Cara ini kemudian sempat berhasil sehingga serangan kepada “mekanisme izin laik terbang” sempat redup.

Ibarat permaian catur, ketika lawan mulai bertahan (defensif), Jonan mulai mengeluarkan serangan baru. Mempersoalkan LCC. Dan strategi ini mulai memakan umpan.

Jonan keliru mengambil kesimpulan dari premis-premis yang ada.

Sehingga tidak salah kemudian cara yang digunakan Jonan biasa dikenal dalam Argumentum ad hominen.

Atau Logika Jonan kita balikkkan. Premis “LCC” menyebabkan kecelakaan, maka Jonan harus mempunya angka pasti apakah LION air, Airasia, di Asia, Ryanair, EasyJet, Air Berlin, Germanwings, Tuifly di Eropa dan AirTran Airways dan Spirit Airlines di Amerika dan dikenal sebagai penerbangan berbiaya murah (LCC) telah terjadinya kecelakaan ?

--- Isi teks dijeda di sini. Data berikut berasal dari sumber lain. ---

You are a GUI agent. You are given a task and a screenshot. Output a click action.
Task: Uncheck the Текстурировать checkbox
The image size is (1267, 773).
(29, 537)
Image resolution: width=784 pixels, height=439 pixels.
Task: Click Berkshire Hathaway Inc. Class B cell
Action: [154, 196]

Argumentum ad ignorantica.

Argumentasi ini dibangun karena “ketidaktahuan” dari lawan argumentasi. Selain itu juga bertujuan untuk melindungi argumentasi yang telah disampaikan.

Cara jitu Jonan dengan melemparkan issu LCC dilakukan bertujuan agar pihak lawan malah terlibat polemik LCC daripada mengikuti “salah urus izin laik terbang”.

Tujuan menggunakan berbagai “kesesatan” selain menguji logika yang telah disusun, sekaligus juga strategi untuk mematahkan logika yang tidak bisa dibantah. Dengan kesesatan ini, maka pihak lawan kemudian berhasil menggiring dan tidak menerima logika yang telah disampaikan.

Menangkis logika yang telah menjadi pengetahuan orang banyak justru akan berdampak. Informasi yang sudah pasti dan kebenaran yang telah diketahui tidak perlu diperdebatkan.

Kesesatan ini akan mudah ditandai dari kepentingan jangka pendek (vested interested).


Tinggal kita dengan jernih melihat bagaimana “logika” yang telah disusun kemudian ditangkis dengan “kesesatan”. Cara ini justru menjadi kita bisa mengukur argumentasi dari Jonan.